Lors d'un appel téléphonique mercredi, le président Barack Obama a déclaré à Mme Merkel que Etats- Unis ne surveillent pas actuellement ses communications, et ne le feront pas à l'avenir.

Dans un communiqué, la Maison Blanche a déclaré que les deux dirigeants ont convenu d'intensifier leur coopération en matière de renseignement en vue de protéger la sécurité de leurs pays et de leurs alliés, ainsi que la vie privée de leurs ressortissants.

Le porte-parole de Mme Merkel a déclaré dans un communiqué qu’elle a clairement fait savoir au président Obama qu '« elle considère de telles pratiques ... comme totalement inacceptables et les condamne sans équivoque ».

L'administration Obama a rejeté les informations publiées ces derniers jours par les média européens, concernant les activités des services du renseignement américains, faisant valoir qu’elles sont en partie erronées. Ces révélations ont suscité une vive controverse, Washington se voyant accusé d’avoir largement espionné ses alliés.
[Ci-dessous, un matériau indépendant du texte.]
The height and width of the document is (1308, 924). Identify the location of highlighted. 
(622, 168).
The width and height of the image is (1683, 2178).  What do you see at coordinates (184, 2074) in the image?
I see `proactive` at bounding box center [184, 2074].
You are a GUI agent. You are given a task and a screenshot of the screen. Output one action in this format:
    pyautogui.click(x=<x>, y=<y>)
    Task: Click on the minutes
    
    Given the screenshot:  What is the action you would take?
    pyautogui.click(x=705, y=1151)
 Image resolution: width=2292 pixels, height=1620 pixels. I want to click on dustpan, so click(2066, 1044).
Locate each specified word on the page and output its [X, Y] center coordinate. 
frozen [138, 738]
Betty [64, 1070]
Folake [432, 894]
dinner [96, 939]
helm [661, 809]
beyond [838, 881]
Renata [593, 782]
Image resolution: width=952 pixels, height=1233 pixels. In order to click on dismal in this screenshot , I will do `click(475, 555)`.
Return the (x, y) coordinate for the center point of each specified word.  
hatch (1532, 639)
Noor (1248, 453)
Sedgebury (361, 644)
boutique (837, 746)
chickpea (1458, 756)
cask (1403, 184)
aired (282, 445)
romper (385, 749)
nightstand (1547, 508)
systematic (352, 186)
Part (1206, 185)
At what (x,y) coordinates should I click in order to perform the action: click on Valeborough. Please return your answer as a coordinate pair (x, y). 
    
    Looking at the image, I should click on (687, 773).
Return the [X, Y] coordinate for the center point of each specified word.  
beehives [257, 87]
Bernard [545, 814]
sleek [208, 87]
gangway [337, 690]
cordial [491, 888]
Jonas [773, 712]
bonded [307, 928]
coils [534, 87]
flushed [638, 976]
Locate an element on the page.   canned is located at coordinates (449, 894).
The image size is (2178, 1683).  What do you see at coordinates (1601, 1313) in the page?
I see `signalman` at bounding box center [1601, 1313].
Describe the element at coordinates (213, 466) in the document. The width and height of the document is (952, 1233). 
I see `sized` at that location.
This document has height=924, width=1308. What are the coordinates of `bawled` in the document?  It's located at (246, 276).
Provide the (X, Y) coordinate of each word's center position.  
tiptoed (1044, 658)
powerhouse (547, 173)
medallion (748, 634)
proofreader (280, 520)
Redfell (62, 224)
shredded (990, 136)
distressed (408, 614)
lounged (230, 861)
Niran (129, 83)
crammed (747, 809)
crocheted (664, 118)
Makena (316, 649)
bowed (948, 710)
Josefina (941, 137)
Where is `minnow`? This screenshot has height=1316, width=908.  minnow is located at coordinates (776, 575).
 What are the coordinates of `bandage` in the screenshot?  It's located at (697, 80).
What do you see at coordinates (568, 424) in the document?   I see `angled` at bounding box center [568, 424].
Ces informations auraient pour origine des révélations contenues dans des documents secrets divulgués par l’ancien contractuel de la NSA, Edward Snowden, aujourd’hui réfugié en Russie.

Le président Obama a ordonné une étude approfondie des modes d’opération des services du renseignement américain pour tenter de mieux équilibrer les besoins de la sécurité nationale, et le droit à l’intimité des particuliers.

Mme Merkel avait déjà soulevé ses préoccupations au sujet de la question des écoutes électroniques lorsque M. Obama s'était rendu en Allemagne en juin, et elle a exigé des réponses du gouvernement américain. Par ailleurs, Mme Merkel soutient les appels en faveur d’une meilleure protection des données européennes.

Le président français François Hollande a fait pression pour que la question de l'espionnage américain soit inscrite à l'ordre du jour du sommet des dirigeants européens, qui a débuté jeudi.